*Work instruction 1*
Translate this sentence from the examination notice into Spanish: "Mutant mice for the ubr4 gene exhibit abnormal behavioural rhythms."
*Work instruction 2*
According to the examination notice, how many neurons make up the suprachiasmatic nucleus in mammals?
*Work instruction 3*
Please decide whether each statement agrees with the examination notice, answering yes or no and quoting the words that decide it: (a) The examination is held in room DV 3129. (b) In D. melanogaster, the central pacemaker lies within a network of 20,000 neurons. (c) The molecular mechanisms behind UBR4's function are known.

*Extract provided*
December 17, 2015 @ 11:10 am - 12:10 pm

PhD Transfer Examination

Thursday December 17th, 11:10 am – DV 3129, University of Toronto at Mississauga

Sara Hegazi (Cheng/Levine labs)

Elucidating the role of UBR4/POE in the regulation of circadian rhythms in Mus musculus and Drosophila melanogaster


Most organisms possess a widely conserved timekeeping mechanism that is synchronized by daily light:dark cycles to generate 24-hour oscillations in physiology and behaviour. This regulatory mechanism is controlled by a central pacemaker located within the 20,000 neurons of the suprachiasmatic nucleus (SCN) in mammals and within a network of 150 neurons in D. melanogaster.

The central pacemaker achieves circadian regulation through the generation of rhythmic gene expression, where post-translational modifications play a critical role. Post-translational ubiquitination of clock proteins via interactions with ubiquitin ligases marks them for degradation, resetting the clock’s machinery. In a recent mass spectrometry screen, a novel ubiquitin ligase, UBR4, was identified in the murine SCN following light stimulation. Mutant mice for the ubr4 gene exhibit abnormal behavioural rhythms. This suggests that UBR4 is critical for circadian regulation. However, the molecular mechanisms underlying its function remain unknown.

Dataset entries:
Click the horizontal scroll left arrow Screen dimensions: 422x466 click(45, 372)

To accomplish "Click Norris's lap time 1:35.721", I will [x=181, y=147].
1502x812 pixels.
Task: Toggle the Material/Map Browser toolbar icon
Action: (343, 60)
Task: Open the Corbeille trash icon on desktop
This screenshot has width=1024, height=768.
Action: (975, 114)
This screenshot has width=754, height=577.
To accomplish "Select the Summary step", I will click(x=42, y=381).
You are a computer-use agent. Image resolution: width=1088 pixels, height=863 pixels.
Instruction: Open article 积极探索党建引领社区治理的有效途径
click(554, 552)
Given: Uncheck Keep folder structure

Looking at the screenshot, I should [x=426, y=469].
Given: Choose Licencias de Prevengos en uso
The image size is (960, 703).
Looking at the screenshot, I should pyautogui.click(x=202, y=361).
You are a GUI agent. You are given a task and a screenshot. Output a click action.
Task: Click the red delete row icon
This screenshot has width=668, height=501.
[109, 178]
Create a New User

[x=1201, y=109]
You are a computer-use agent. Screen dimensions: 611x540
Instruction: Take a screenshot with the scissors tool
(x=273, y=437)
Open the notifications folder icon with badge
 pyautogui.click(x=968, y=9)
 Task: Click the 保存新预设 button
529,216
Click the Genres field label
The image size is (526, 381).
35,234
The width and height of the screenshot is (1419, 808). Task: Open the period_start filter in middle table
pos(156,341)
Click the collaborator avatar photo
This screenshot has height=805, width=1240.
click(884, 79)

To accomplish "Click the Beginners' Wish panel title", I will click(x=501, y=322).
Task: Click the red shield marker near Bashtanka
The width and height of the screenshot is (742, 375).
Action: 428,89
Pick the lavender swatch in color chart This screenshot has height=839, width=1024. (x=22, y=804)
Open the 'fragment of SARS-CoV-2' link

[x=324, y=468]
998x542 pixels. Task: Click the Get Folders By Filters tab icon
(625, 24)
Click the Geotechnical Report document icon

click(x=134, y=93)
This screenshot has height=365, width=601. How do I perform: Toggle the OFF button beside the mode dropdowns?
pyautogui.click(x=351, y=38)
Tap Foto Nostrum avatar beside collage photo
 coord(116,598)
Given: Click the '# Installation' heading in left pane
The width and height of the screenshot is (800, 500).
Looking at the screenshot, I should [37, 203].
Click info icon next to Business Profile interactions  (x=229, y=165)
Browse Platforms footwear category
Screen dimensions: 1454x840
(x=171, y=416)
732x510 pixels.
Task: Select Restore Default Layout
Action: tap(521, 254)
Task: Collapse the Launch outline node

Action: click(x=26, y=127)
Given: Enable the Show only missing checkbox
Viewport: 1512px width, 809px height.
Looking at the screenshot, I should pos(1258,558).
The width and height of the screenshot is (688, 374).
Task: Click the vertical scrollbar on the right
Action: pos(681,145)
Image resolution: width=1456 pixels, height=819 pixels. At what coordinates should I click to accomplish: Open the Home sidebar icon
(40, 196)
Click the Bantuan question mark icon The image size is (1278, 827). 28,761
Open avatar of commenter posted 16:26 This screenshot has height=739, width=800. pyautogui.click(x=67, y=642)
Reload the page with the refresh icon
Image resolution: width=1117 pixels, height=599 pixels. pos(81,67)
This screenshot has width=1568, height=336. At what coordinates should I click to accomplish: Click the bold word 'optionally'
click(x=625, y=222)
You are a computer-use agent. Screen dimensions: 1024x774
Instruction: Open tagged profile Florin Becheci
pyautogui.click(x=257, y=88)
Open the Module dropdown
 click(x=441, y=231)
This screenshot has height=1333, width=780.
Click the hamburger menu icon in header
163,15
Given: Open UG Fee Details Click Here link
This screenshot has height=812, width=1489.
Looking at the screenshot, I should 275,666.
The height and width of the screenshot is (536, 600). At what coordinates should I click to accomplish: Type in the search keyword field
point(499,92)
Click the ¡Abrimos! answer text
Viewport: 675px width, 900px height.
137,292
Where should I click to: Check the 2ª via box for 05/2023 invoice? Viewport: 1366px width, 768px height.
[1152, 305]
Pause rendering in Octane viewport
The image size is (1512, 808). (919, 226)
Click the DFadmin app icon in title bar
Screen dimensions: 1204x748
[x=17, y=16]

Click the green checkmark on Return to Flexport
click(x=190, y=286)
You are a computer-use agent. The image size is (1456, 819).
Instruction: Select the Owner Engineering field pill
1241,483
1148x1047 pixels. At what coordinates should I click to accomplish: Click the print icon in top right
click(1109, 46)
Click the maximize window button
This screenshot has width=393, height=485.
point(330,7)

*Reply 1*
Los ratones mutantes para el gen ubr4 presentan ritmos conductuales anormales.

*Reply 2*
20,000 neurons.

*Reply 3*
(a) Yes: "DV 3129, University of Toronto at Mississauga"
(b) No: "within a network of 150 neurons in D. melanogaster"
(c) No: "the molecular mechanisms underlying its function remain unknown"